In electronics, turret boards were an early attempt at making circuits that were relatively rugged, producible, and serviceable in the days before printed circuit boards (PCBs). As this method was somewhat more expensive than conventional "point-to-point" wiring techniques, it was generally found in the more expensive components, such as professional, commercial, and military audio and test equipment. This is similar to cordwood construction.

Turret boards consist of a thin (generally 1/8 inch) piece of insulating material drilled in pattern to match the electronic layout of a set of components. Each hole drilled will have a metal post (the turret) positioned in it. Electronic components are suspended between these turrets and soldered to them to create a complete circuit layout.

Most of the military electronics used in WWII made use of this construction method, and Altec professional gear of similar vintage has the same construction. However, the underside of some turret boards, such as a consumer Zenith 1A10 console radio, circa 1940, consists of an array of electronics components that are simply suspended, rather than tethered or soldered down, and thus could move unexpectedly. Such construction methods tended to keep the neighborhood radio repairman in work. In general, however, the use of turrets and turret boards dramatically improved reliability and serviceability.

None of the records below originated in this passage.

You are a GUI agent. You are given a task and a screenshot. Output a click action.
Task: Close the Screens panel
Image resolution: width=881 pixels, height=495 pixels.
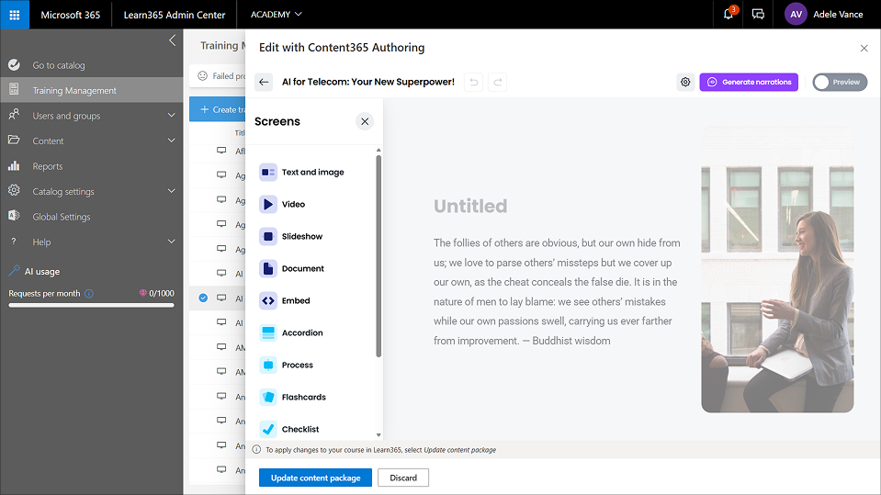[365, 121]
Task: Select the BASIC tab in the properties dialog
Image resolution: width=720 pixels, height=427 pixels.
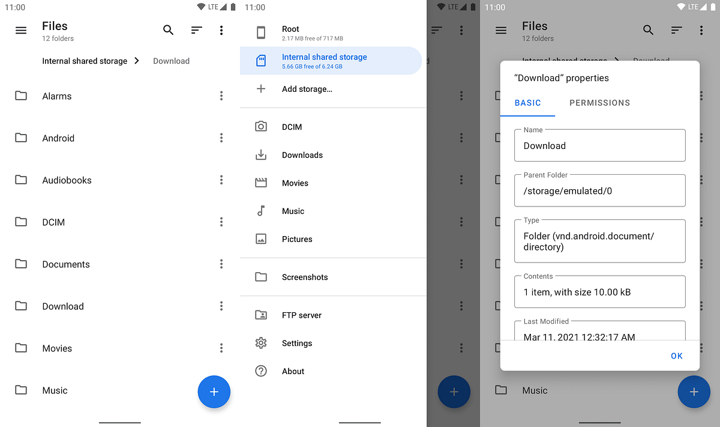Action: 527,103
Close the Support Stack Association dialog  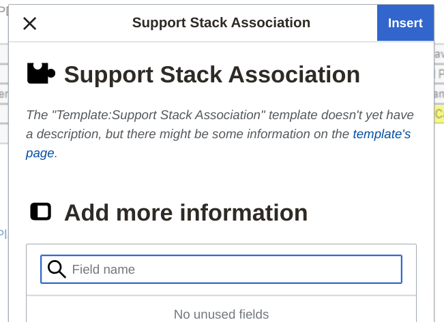30,23
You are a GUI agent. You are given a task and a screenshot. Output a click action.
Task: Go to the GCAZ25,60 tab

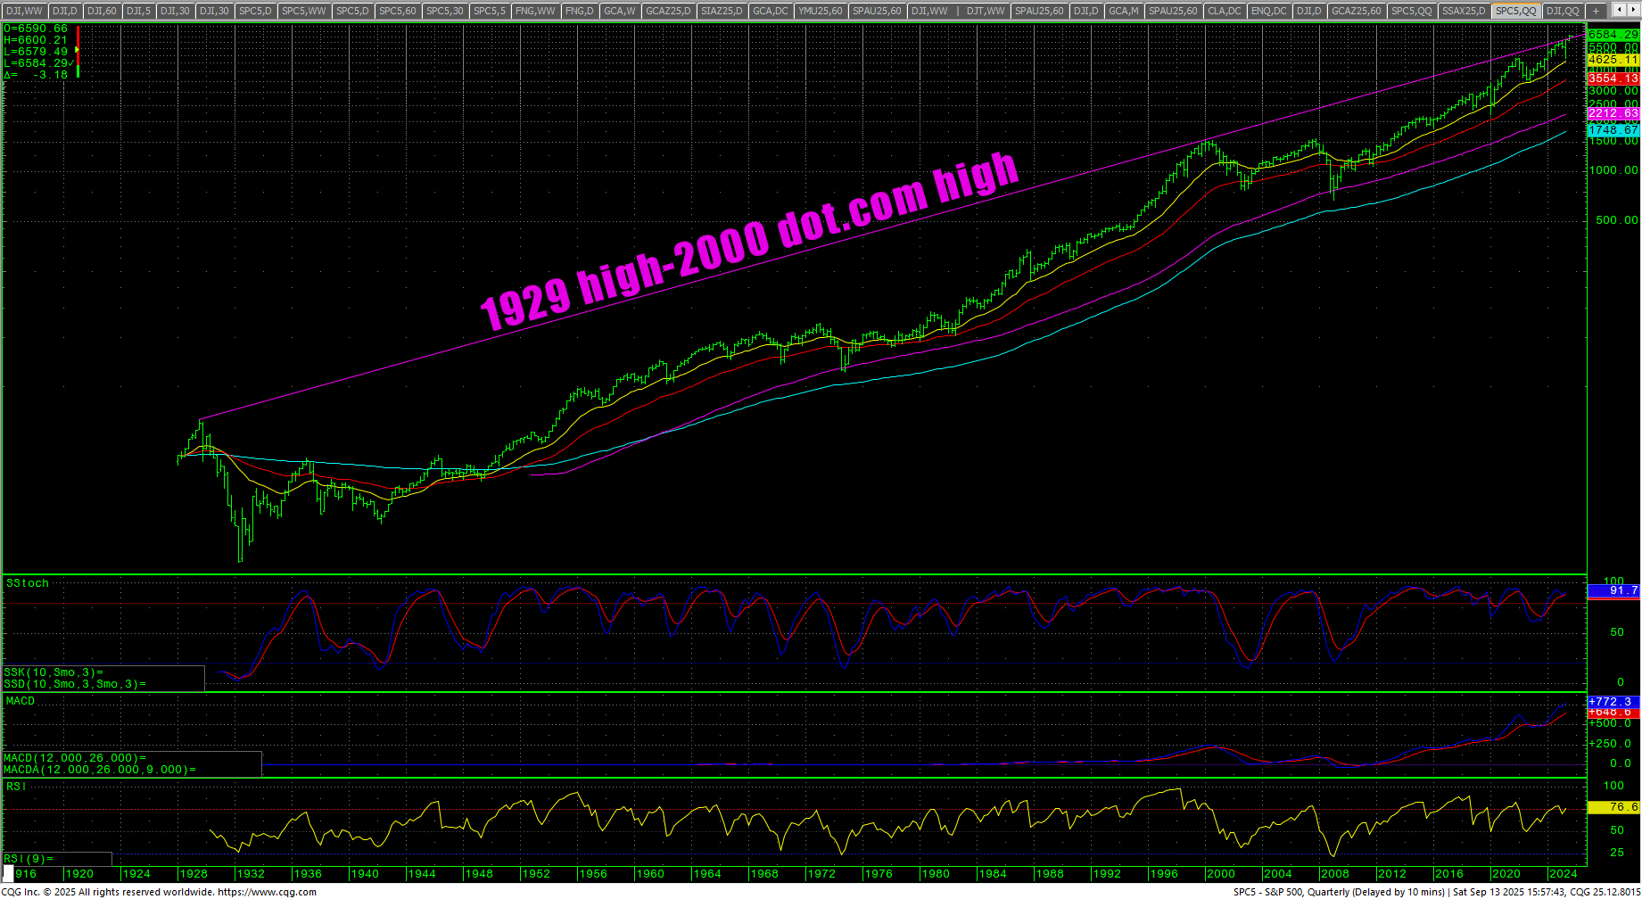(x=1356, y=11)
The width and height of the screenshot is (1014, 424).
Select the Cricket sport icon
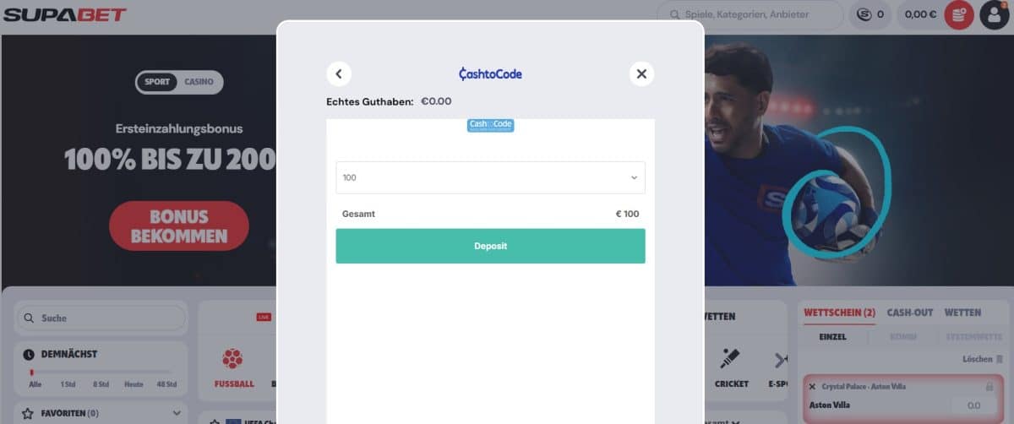[x=731, y=359]
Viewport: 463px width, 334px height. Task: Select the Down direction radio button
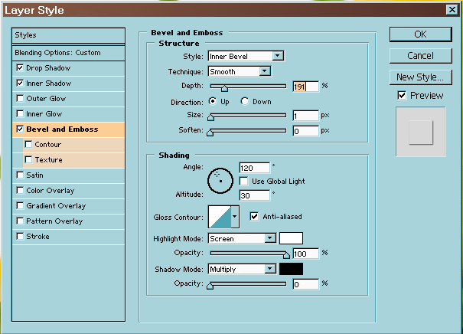click(245, 101)
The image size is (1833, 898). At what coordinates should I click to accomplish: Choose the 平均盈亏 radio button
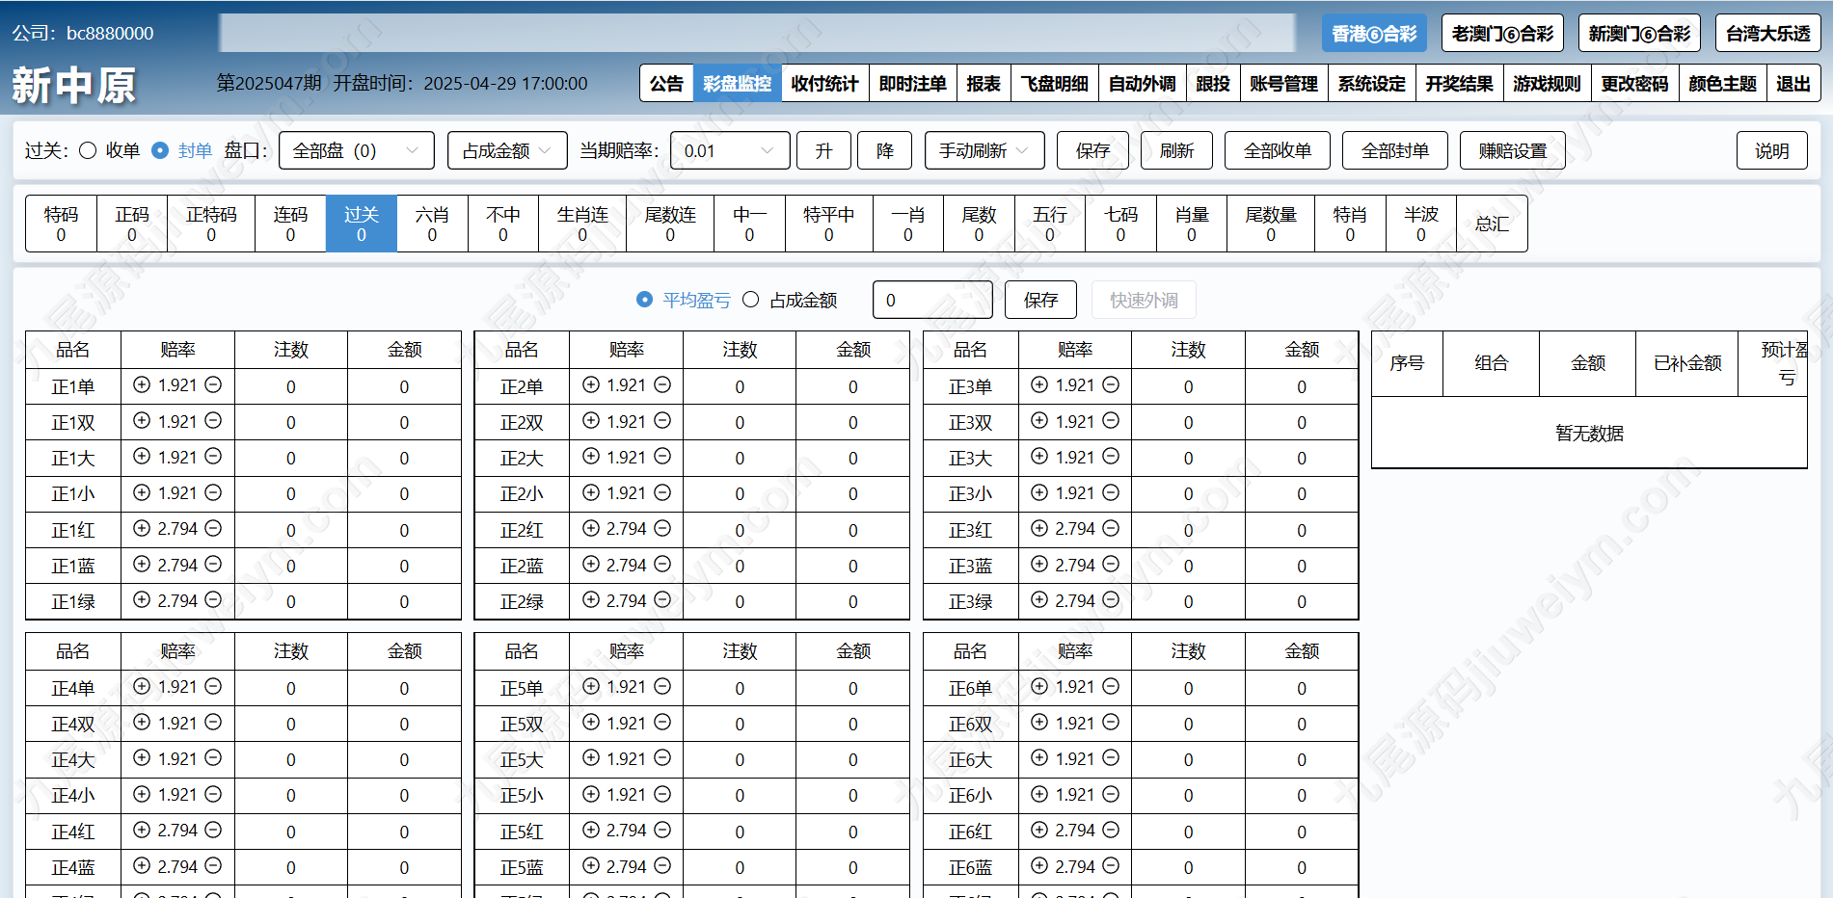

Turret boards additionally allowed some degree of "engineered" construction. That is, an engineer could design a turret board with listed component interconnects such that it could be assembled by someone skilled in component recognition and soldering. A schematic was unnecessary for assembly.

Until reliable high-temperature printed circuit boards were developed, turret board construction was considered the best available technology. Currently, the use of turret boards is limited to hand-wired vacuum tube electronics (be it commercial or hobby), often as an attempt to replicate a classic design or design approach. Popular DIY components utilizing this approach include reproduction vintage guitar amplifiers and certain professional studio components from the 1960s, such as the classic and still widely used Teletronix LA2A tube compressor. In general, however, due to the expense and time-consuming nature of turret board construction methods, experimental or test-stage electronics projects generally make use of one of the many types of perfboard available, while final circuits—both hobby and commercial—use printed circuit boards.